Fonseca talked to water officials in Washington, D.C. who told him the problem was created when they switched to chloramines for water disinfection, mixing chloramines with fluoridation products that combined to have a corrosive effect on the city's aging lead pipes. Fonseca said similar problems have been identified in at least three other water districts with lead pipes. His concern is that the same thing could result here from introducing fluoride into CBWD water.

"In aging systems, even with optimal corrosion control in place, it would be a challenge, if not impossible, to prevent the leaching of lead into the water," Fonseca said. "This is a very important public health issue. Under our contract, I don't see how they can force us to fluoridate the water." ................

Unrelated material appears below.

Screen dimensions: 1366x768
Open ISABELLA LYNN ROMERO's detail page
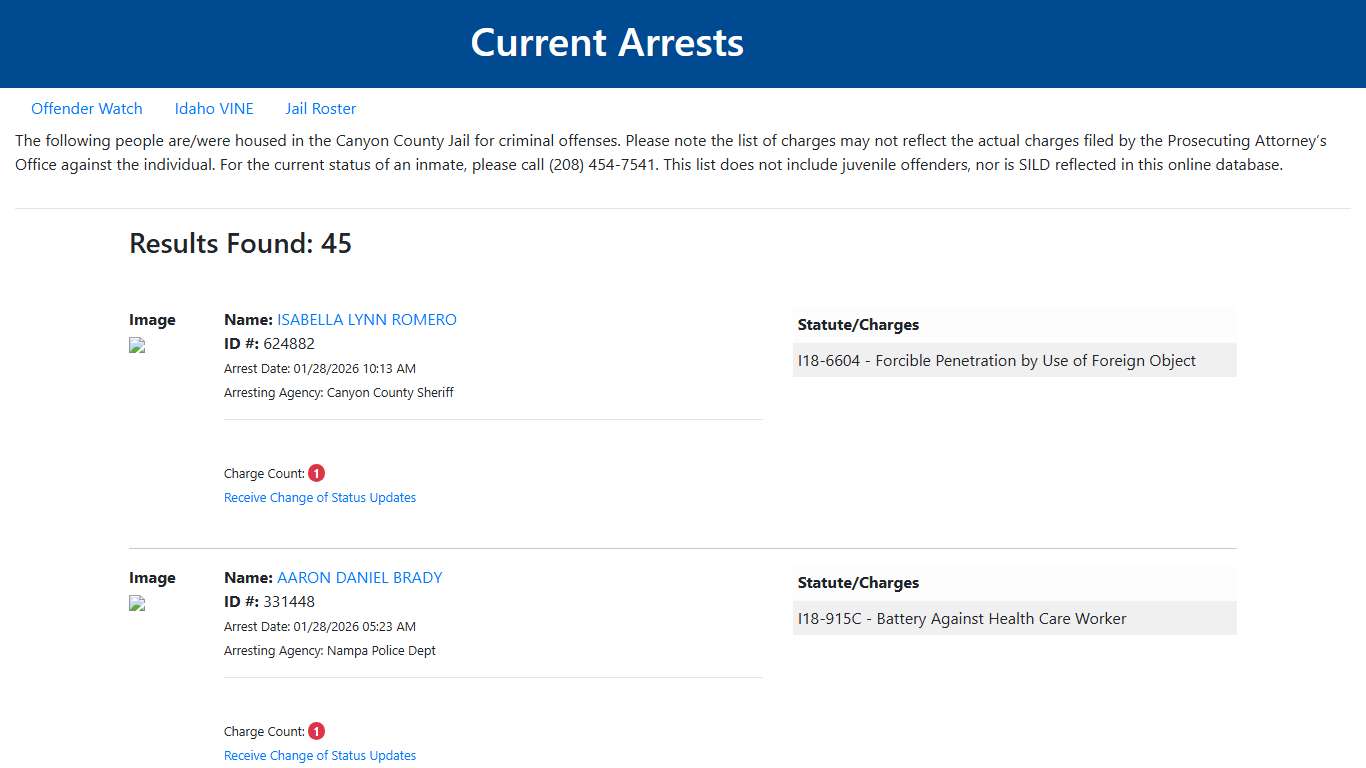(x=366, y=319)
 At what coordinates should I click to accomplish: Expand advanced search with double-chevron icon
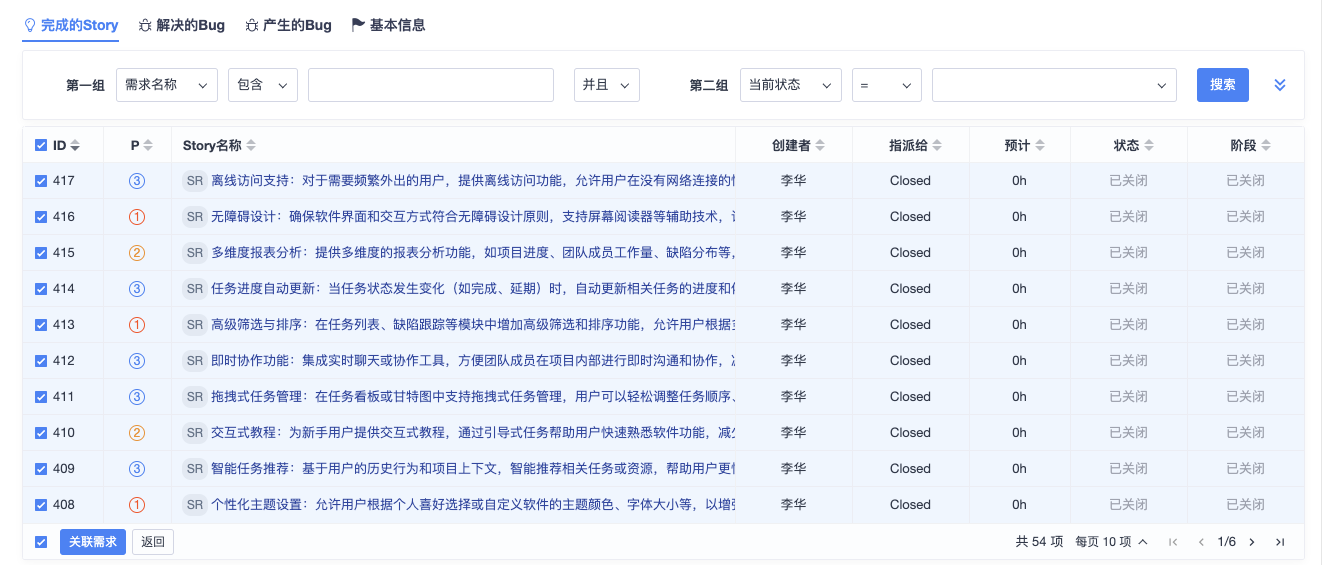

There are aging lead water pipes in Southampton as well. I don't suppose those who push fluoride give a thought about that.

1 Comments:

  • One would think that the proponents of fluoridation would insist on using only a clean pharmaceutical grade fluoride with no contaminants. Actually, the fluoride used is an industrial toxic waste fluoride (Hexafluorosilicic acid, which is waste material flushed directly from industrial smokestacks) which cures nothing and heals nothing and has never been tested or approved by FDA (in the USA) as safe and effective for human ingestion. It contains contaminants of lead, mercury, arsenic, cadmium, radium, and much more. It is no wonder it reduces IQ in children and damages everyones health.

    The company CEO would be arrested immediately if they dumped this toxic waste into a river. The only way they can do it legally is to run it through the community water systerm first.